» Directions for this task
The word "will" marks the lines to find; copy every such line from the data below.

» Input records
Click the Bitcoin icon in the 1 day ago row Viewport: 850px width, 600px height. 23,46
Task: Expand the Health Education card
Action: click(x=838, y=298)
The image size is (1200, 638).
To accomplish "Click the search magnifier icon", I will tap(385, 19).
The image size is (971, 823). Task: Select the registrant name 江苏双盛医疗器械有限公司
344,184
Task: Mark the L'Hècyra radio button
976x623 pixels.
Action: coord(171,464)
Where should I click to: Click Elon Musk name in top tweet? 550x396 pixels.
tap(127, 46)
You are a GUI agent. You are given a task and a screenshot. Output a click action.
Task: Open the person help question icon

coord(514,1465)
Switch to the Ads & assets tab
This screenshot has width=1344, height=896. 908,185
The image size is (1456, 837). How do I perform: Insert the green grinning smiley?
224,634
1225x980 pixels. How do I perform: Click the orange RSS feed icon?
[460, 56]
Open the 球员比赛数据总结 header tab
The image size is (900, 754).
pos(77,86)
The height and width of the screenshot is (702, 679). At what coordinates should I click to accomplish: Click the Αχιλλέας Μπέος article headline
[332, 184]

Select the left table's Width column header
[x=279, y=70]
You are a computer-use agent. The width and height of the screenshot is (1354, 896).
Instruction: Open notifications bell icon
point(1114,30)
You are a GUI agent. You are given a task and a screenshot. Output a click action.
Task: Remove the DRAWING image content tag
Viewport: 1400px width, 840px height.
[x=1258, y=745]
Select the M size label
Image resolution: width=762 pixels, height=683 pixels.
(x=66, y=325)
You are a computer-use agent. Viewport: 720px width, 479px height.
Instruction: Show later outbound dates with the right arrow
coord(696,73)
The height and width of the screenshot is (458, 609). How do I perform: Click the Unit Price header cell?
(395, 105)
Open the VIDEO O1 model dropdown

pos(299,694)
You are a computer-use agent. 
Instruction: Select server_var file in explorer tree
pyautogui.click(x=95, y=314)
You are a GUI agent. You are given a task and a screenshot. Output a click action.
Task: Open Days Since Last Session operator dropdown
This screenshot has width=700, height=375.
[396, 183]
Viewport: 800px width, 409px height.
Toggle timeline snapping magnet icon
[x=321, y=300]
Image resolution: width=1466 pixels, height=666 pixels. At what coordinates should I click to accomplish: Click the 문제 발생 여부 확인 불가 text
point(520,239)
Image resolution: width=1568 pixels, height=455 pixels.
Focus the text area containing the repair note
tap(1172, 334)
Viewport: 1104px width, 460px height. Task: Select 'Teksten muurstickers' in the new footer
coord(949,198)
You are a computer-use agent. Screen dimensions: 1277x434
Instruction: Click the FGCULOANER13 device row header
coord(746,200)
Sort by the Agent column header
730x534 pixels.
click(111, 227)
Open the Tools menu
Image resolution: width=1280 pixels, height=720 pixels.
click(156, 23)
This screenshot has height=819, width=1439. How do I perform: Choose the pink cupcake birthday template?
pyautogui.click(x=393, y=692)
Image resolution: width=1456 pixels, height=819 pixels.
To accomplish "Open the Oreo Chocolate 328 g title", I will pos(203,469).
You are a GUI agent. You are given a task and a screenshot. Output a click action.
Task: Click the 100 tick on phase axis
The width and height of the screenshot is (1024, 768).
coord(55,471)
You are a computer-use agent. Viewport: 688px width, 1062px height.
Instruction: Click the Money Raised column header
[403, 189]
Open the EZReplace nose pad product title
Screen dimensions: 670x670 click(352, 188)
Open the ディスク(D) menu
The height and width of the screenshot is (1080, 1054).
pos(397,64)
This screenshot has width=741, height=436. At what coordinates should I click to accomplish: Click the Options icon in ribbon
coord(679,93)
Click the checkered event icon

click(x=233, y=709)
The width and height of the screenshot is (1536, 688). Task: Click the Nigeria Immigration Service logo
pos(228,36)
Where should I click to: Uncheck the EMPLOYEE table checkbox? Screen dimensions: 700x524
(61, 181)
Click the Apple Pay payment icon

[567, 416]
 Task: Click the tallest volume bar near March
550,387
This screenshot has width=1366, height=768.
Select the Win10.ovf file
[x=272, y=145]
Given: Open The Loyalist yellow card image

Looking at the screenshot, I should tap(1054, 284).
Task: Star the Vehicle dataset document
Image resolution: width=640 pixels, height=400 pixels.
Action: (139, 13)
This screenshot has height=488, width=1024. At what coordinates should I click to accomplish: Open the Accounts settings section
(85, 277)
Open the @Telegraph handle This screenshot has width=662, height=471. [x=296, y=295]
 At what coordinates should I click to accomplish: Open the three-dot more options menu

» Exercise response
To accomplish "Click the search magnifier icon", I will tap(385, 19).
To accomplish "Open the Oreo Chocolate 328 g title", I will pos(203,469).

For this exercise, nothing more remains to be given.